MATERIAL PROVIDED START

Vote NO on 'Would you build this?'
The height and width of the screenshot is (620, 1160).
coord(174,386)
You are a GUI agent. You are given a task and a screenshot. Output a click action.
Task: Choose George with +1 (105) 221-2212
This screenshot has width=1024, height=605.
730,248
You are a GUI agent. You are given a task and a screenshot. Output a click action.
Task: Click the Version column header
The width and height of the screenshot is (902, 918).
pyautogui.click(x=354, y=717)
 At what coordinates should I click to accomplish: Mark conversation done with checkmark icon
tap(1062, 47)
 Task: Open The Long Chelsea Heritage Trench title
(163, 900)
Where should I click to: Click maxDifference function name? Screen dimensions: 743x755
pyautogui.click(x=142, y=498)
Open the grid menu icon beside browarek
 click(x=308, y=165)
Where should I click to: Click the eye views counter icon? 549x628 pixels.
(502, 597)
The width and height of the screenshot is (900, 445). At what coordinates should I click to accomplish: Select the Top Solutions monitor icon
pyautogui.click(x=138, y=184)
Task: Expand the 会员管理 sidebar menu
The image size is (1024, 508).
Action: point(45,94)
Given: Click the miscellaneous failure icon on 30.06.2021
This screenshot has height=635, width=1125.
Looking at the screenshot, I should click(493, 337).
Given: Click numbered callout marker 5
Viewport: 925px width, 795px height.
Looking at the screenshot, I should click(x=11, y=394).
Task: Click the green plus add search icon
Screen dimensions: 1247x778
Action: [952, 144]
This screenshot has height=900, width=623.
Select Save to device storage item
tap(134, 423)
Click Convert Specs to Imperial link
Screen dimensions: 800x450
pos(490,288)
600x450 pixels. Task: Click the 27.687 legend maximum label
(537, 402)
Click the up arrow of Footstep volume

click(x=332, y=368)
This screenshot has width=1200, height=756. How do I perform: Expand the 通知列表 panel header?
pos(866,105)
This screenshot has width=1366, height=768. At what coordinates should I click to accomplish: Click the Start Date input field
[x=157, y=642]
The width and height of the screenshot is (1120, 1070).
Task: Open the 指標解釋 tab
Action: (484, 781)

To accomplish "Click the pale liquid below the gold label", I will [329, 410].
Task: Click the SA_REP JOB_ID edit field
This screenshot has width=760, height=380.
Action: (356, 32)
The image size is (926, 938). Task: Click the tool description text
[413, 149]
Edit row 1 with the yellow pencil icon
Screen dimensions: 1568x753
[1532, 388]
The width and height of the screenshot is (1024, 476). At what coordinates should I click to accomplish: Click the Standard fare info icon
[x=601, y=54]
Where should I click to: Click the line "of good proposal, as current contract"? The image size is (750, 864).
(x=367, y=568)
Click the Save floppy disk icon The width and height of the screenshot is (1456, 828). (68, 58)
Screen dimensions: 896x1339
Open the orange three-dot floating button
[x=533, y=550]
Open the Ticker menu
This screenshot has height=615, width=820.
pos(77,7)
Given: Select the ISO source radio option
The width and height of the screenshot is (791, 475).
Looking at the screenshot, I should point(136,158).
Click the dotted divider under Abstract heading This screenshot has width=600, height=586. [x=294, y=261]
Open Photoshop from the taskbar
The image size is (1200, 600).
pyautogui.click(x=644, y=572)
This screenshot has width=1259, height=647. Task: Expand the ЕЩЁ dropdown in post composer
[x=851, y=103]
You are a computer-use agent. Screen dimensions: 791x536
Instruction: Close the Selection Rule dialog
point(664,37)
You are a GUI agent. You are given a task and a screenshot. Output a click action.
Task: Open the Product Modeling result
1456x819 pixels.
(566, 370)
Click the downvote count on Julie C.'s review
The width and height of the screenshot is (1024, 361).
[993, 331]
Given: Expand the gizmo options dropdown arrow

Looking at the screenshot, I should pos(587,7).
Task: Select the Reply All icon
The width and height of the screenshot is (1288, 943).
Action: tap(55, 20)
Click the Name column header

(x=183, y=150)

MATERIAL PROVIDED END

### EXERCISE INSTRUCTIONS
Repeat the listing above in full.

### SOLUTION FOR THIS TASK
Vote NO on 'Would you build this?'
The height and width of the screenshot is (620, 1160).
coord(174,386)
You are a GUI agent. You are given a task and a screenshot. Output a click action.
Task: Choose George with +1 (105) 221-2212
This screenshot has width=1024, height=605.
730,248
You are a GUI agent. You are given a task and a screenshot. Output a click action.
Task: Click the Version column header
The width and height of the screenshot is (902, 918).
pyautogui.click(x=354, y=717)
 At what coordinates should I click to accomplish: Mark conversation done with checkmark icon
tap(1062, 47)
 Task: Open The Long Chelsea Heritage Trench title
(163, 900)
Where should I click to: Click maxDifference function name? Screen dimensions: 743x755
pyautogui.click(x=142, y=498)
Open the grid menu icon beside browarek
 click(x=308, y=165)
Where should I click to: Click the eye views counter icon? 549x628 pixels.
(502, 597)
The width and height of the screenshot is (900, 445). At what coordinates should I click to accomplish: Select the Top Solutions monitor icon
pyautogui.click(x=138, y=184)
Task: Expand the 会员管理 sidebar menu
The image size is (1024, 508).
Action: point(45,94)
Given: Click the miscellaneous failure icon on 30.06.2021
This screenshot has height=635, width=1125.
Looking at the screenshot, I should click(493, 337).
Given: Click numbered callout marker 5
Viewport: 925px width, 795px height.
Looking at the screenshot, I should click(x=11, y=394).
Task: Click the green plus add search icon
Screen dimensions: 1247x778
Action: [952, 144]
This screenshot has height=900, width=623.
Select Save to device storage item
tap(134, 423)
Click Convert Specs to Imperial link
Screen dimensions: 800x450
pos(490,288)
600x450 pixels. Task: Click the 27.687 legend maximum label
(537, 402)
Click the up arrow of Footstep volume

click(x=332, y=368)
This screenshot has width=1200, height=756. How do I perform: Expand the 通知列表 panel header?
pos(866,105)
This screenshot has width=1366, height=768. At what coordinates should I click to accomplish: Click the Start Date input field
[x=157, y=642]
The width and height of the screenshot is (1120, 1070).
Task: Open the 指標解釋 tab
Action: (484, 781)

To accomplish "Click the pale liquid below the gold label", I will [329, 410].
Task: Click the SA_REP JOB_ID edit field
This screenshot has width=760, height=380.
Action: (356, 32)
The image size is (926, 938). Task: Click the tool description text
[413, 149]
Edit row 1 with the yellow pencil icon
Screen dimensions: 1568x753
[1532, 388]
The width and height of the screenshot is (1024, 476). At what coordinates should I click to accomplish: Click the Standard fare info icon
[x=601, y=54]
Where should I click to: Click the line "of good proposal, as current contract"? The image size is (750, 864).
(x=367, y=568)
Click the Save floppy disk icon The width and height of the screenshot is (1456, 828). (68, 58)
Screen dimensions: 896x1339
Open the orange three-dot floating button
[x=533, y=550]
Open the Ticker menu
This screenshot has height=615, width=820.
pos(77,7)
Given: Select the ISO source radio option
The width and height of the screenshot is (791, 475).
Looking at the screenshot, I should point(136,158).
Click the dotted divider under Abstract heading This screenshot has width=600, height=586. [x=294, y=261]
Open Photoshop from the taskbar
The image size is (1200, 600).
pyautogui.click(x=644, y=572)
This screenshot has width=1259, height=647. Task: Expand the ЕЩЁ dropdown in post composer
[x=851, y=103]
You are a computer-use agent. Screen dimensions: 791x536
Instruction: Close the Selection Rule dialog
point(664,37)
You are a GUI agent. You are given a task and a screenshot. Output a click action.
Task: Open the Product Modeling result
1456x819 pixels.
(566, 370)
Click the downvote count on Julie C.'s review
The width and height of the screenshot is (1024, 361).
[993, 331]
Given: Expand the gizmo options dropdown arrow

Looking at the screenshot, I should pos(587,7).
Task: Select the Reply All icon
The width and height of the screenshot is (1288, 943).
Action: tap(55, 20)
Click the Name column header

(x=183, y=150)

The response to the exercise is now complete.